» **Problem**:
Write the records out exactly, so that no picture remains in the copy.

** Records for the exercise follows **

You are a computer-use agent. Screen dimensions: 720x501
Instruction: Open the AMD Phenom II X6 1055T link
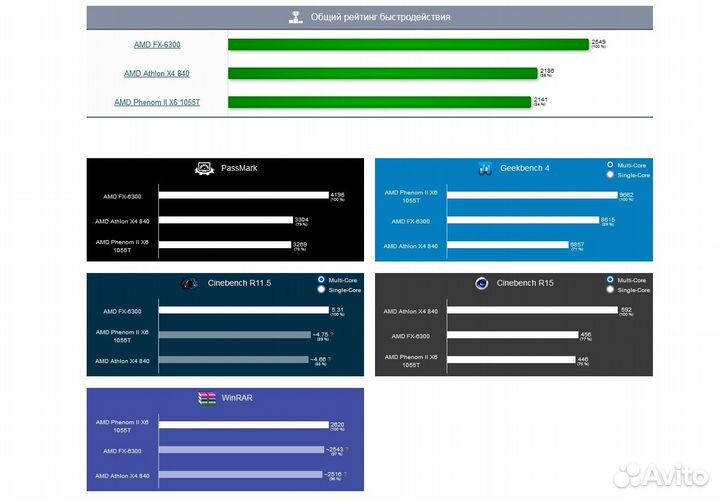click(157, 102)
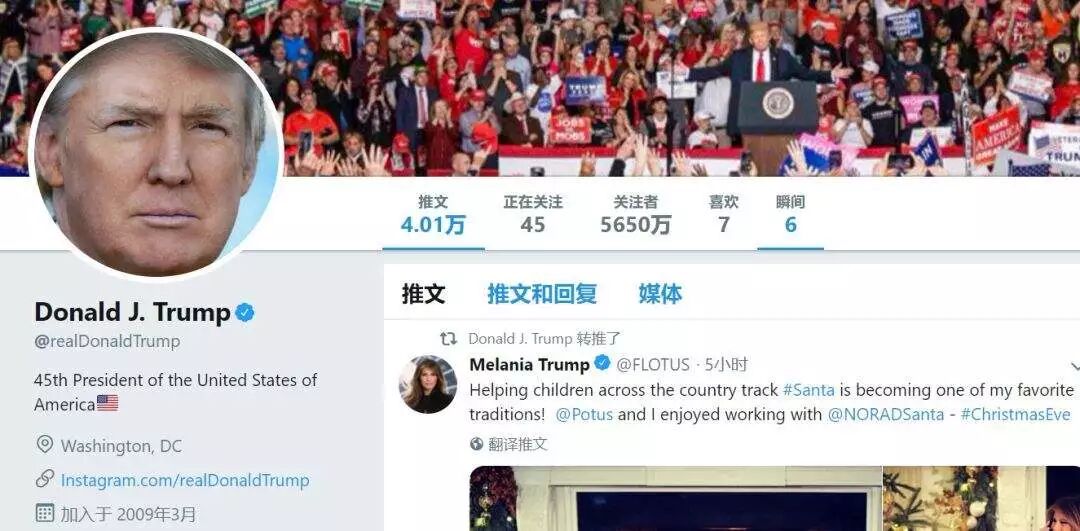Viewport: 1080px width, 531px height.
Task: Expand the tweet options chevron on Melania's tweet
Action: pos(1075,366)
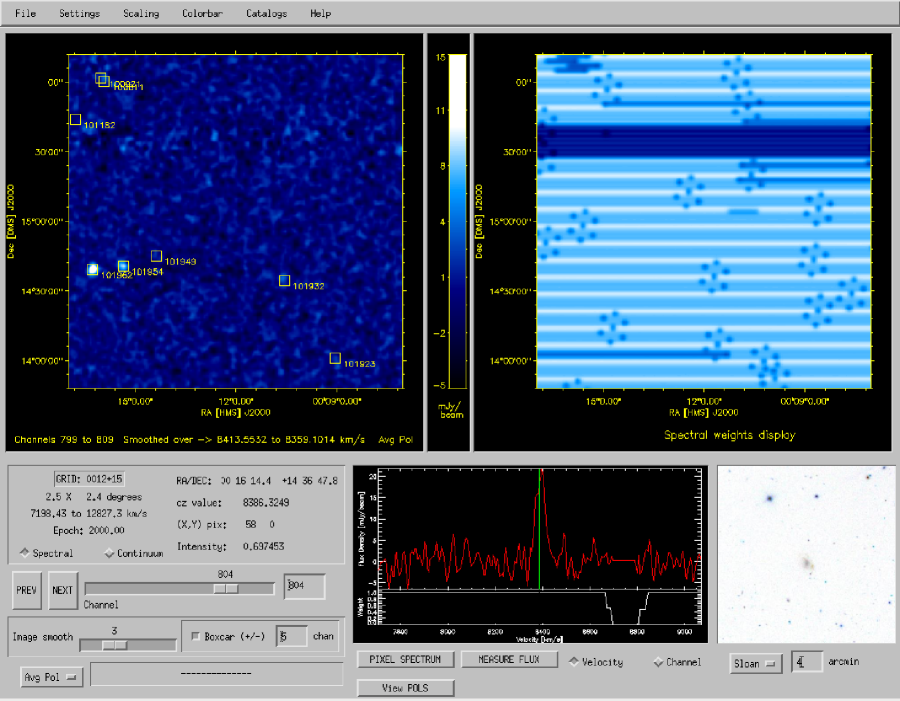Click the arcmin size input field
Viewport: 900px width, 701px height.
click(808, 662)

** End of Records for the exercise **

» **Response below**:
You are a computer-use agent. Screen dimensions: 720x501
Instruction: Open the AMD Phenom II X6 1055T link
click(157, 102)
Viewport: 1080px width, 531px height.
Task: Expand the tweet options chevron on Melania's tweet
Action: pos(1075,366)
Click the arcmin size input field
Viewport: 900px width, 701px height.
click(808, 662)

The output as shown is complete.